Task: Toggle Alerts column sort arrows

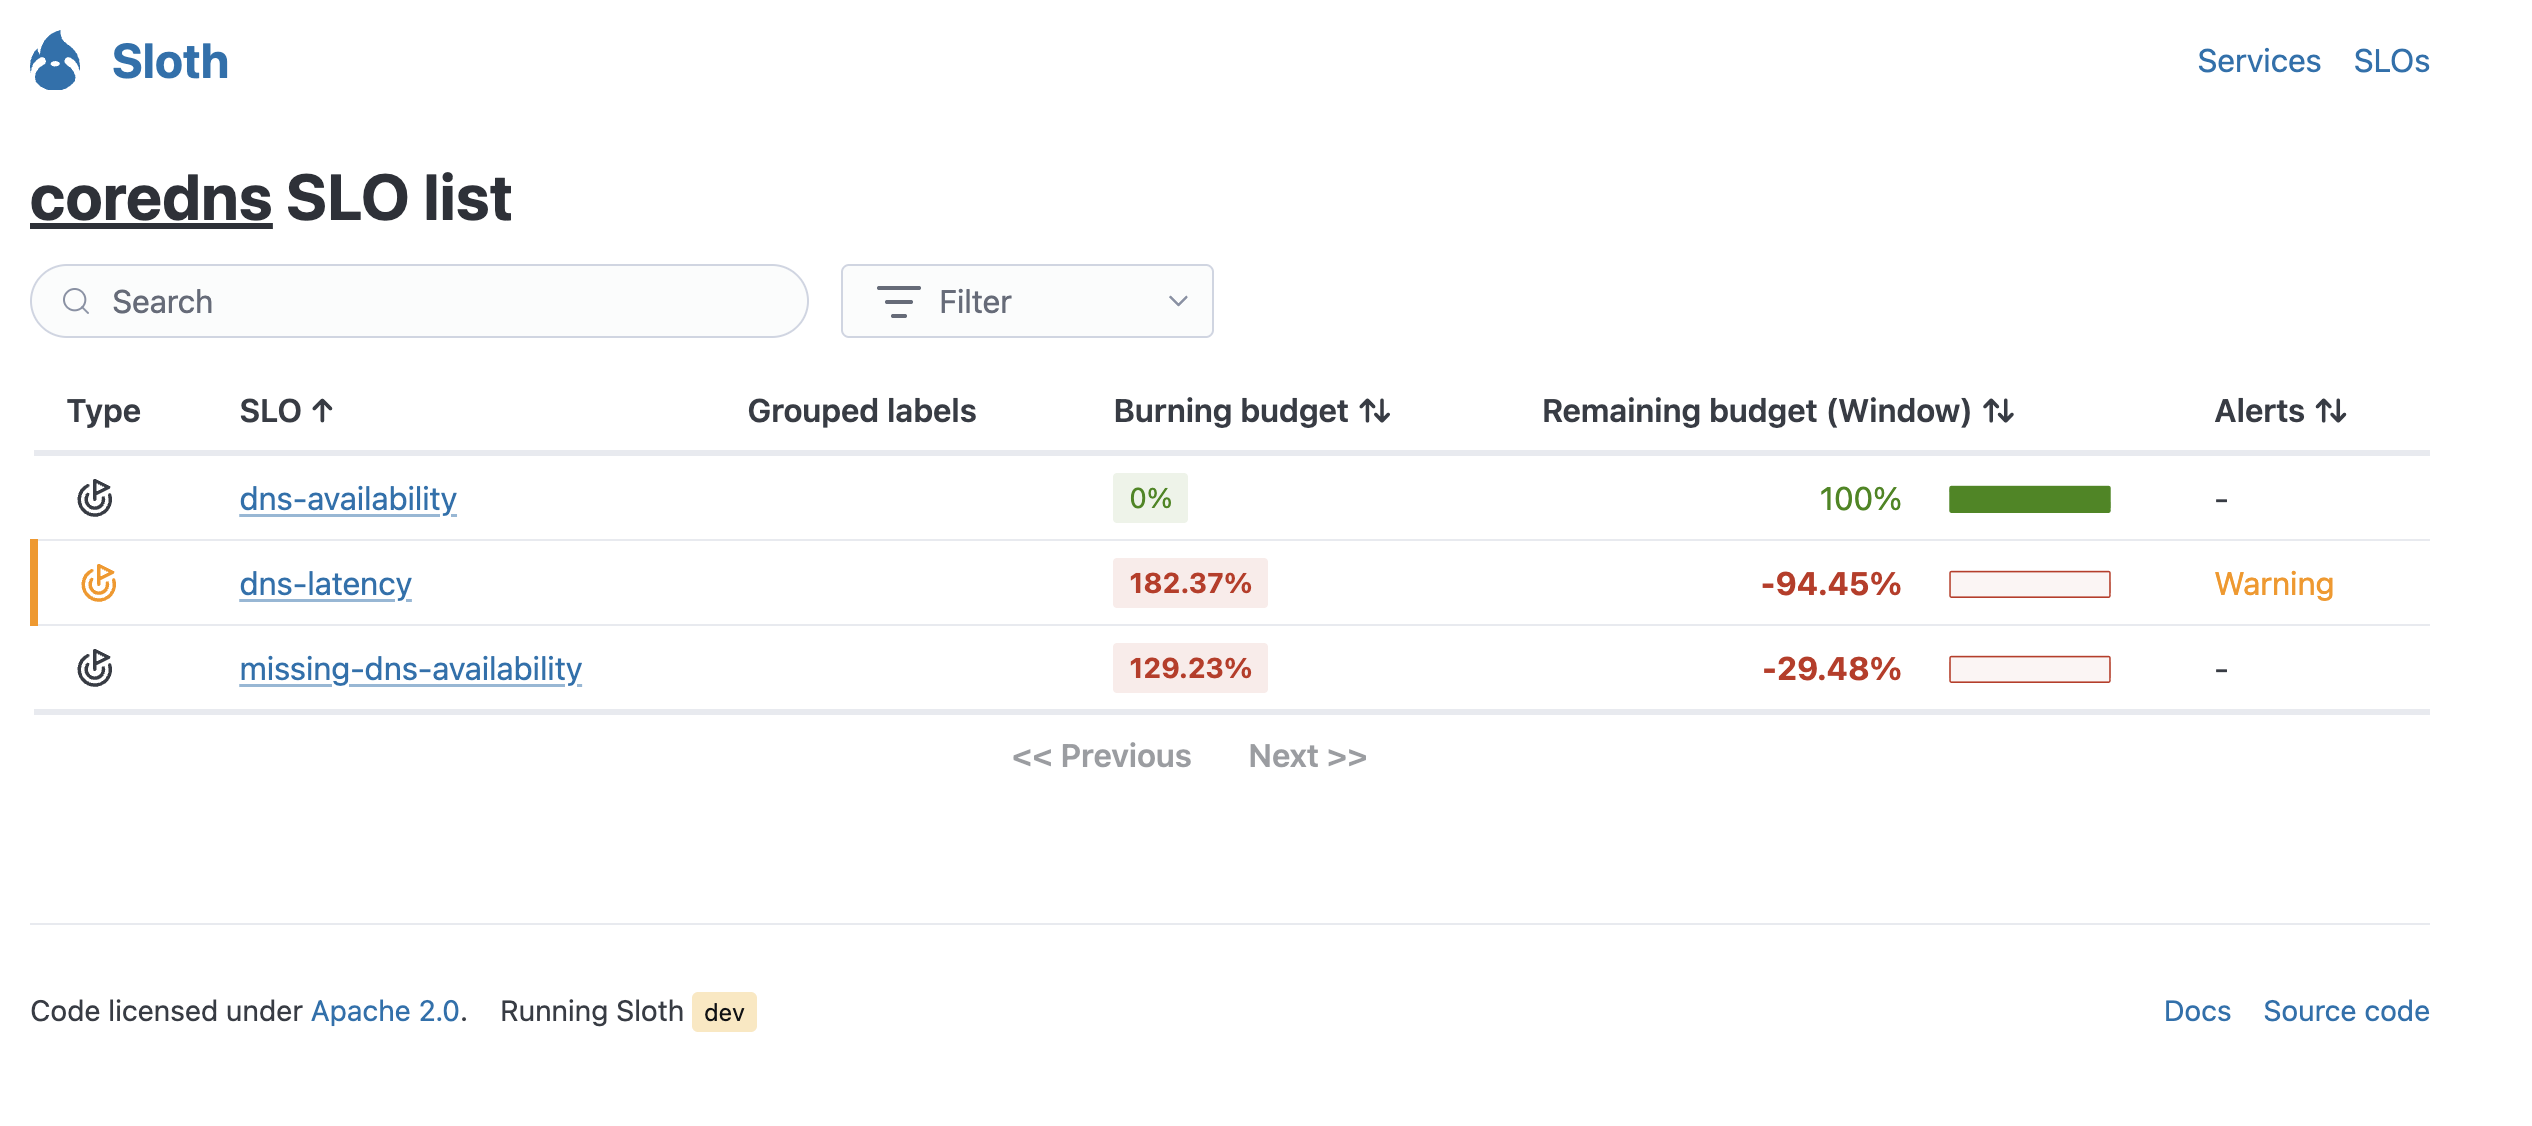Action: pyautogui.click(x=2331, y=411)
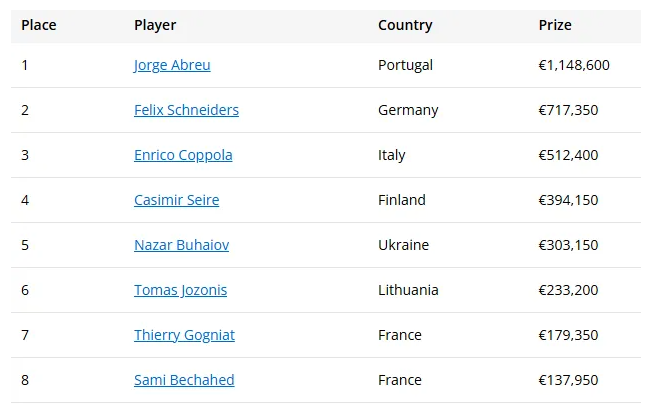
Task: Click the €233,200 prize for Lithuania
Action: pyautogui.click(x=568, y=290)
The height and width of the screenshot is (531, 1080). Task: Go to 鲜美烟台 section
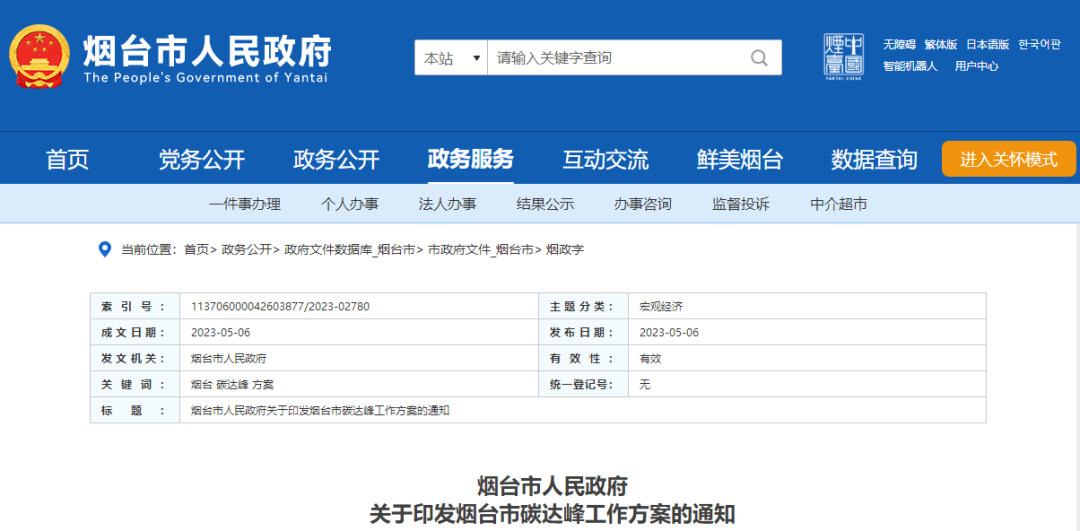coord(740,159)
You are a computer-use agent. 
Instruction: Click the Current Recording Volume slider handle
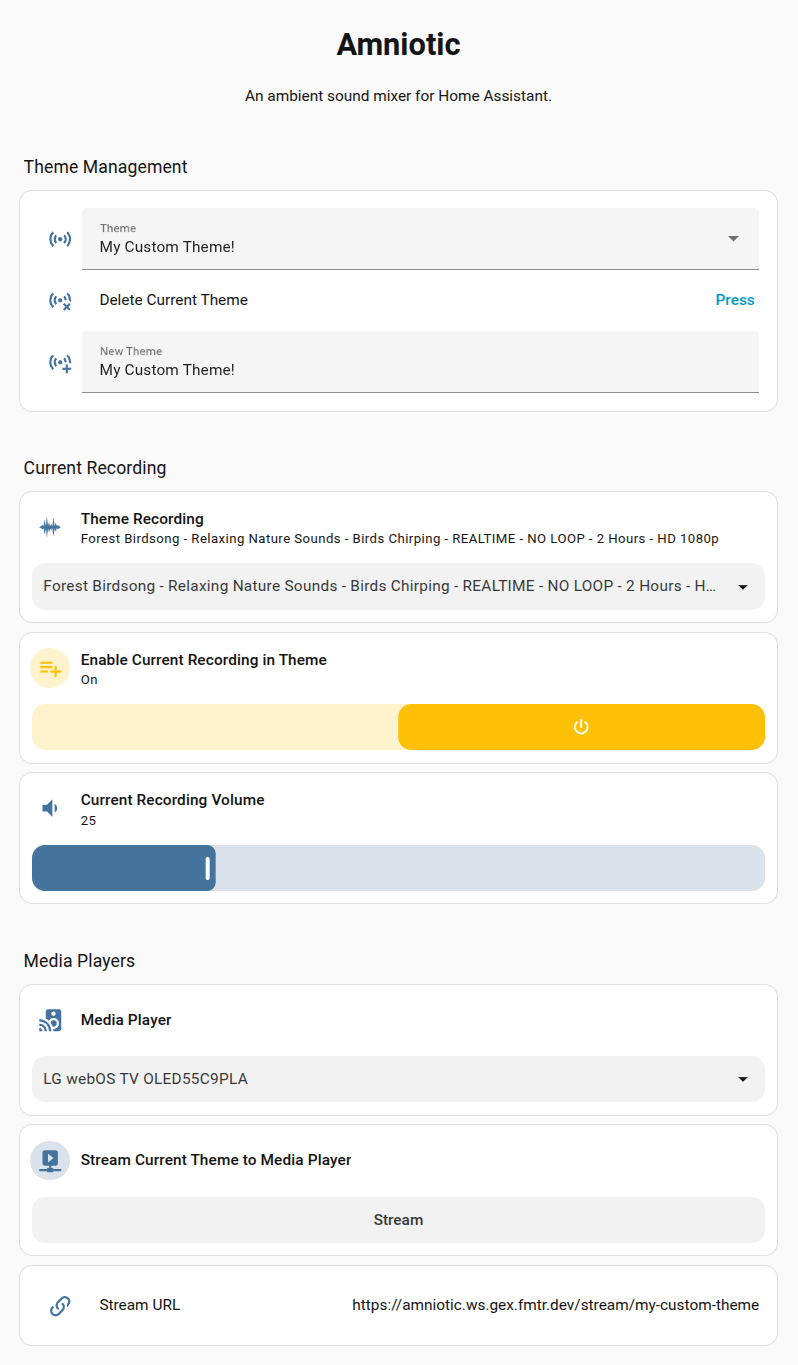208,868
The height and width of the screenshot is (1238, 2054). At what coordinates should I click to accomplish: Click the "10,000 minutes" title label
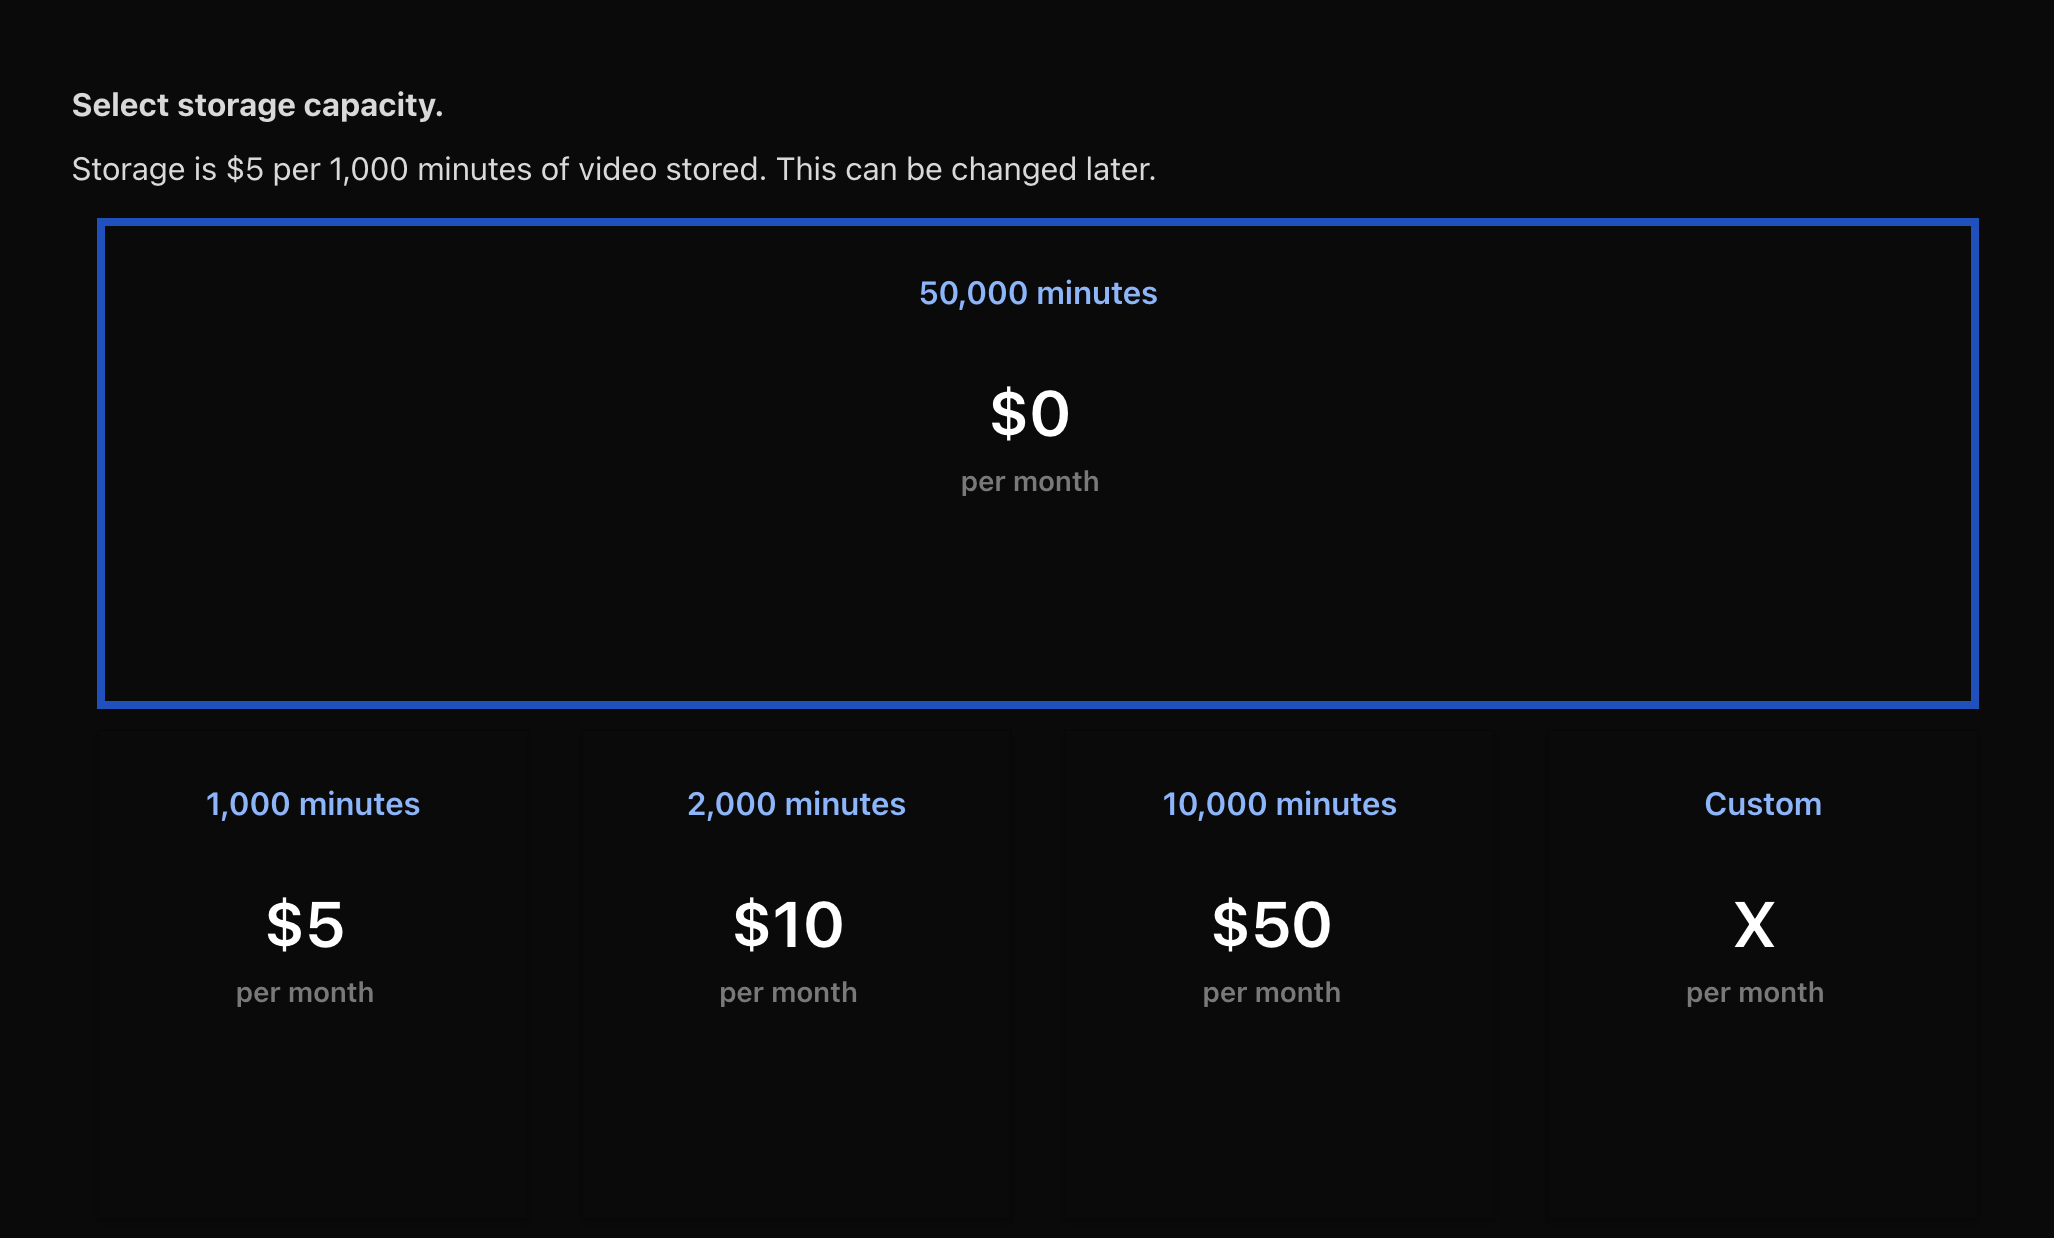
+++++
_Assigned task_:
Return verbatim every line from the one holding "You are a computer-use agent." to the end of the records above. Do not copy the pictures.

_Solution for this exercise_:
You are a computer-use agent. 
Instruction: Click the Current Recording Volume slider handle
208,868
The height and width of the screenshot is (1238, 2054). At what coordinates should I click to accomplish: Click the "10,000 minutes" title label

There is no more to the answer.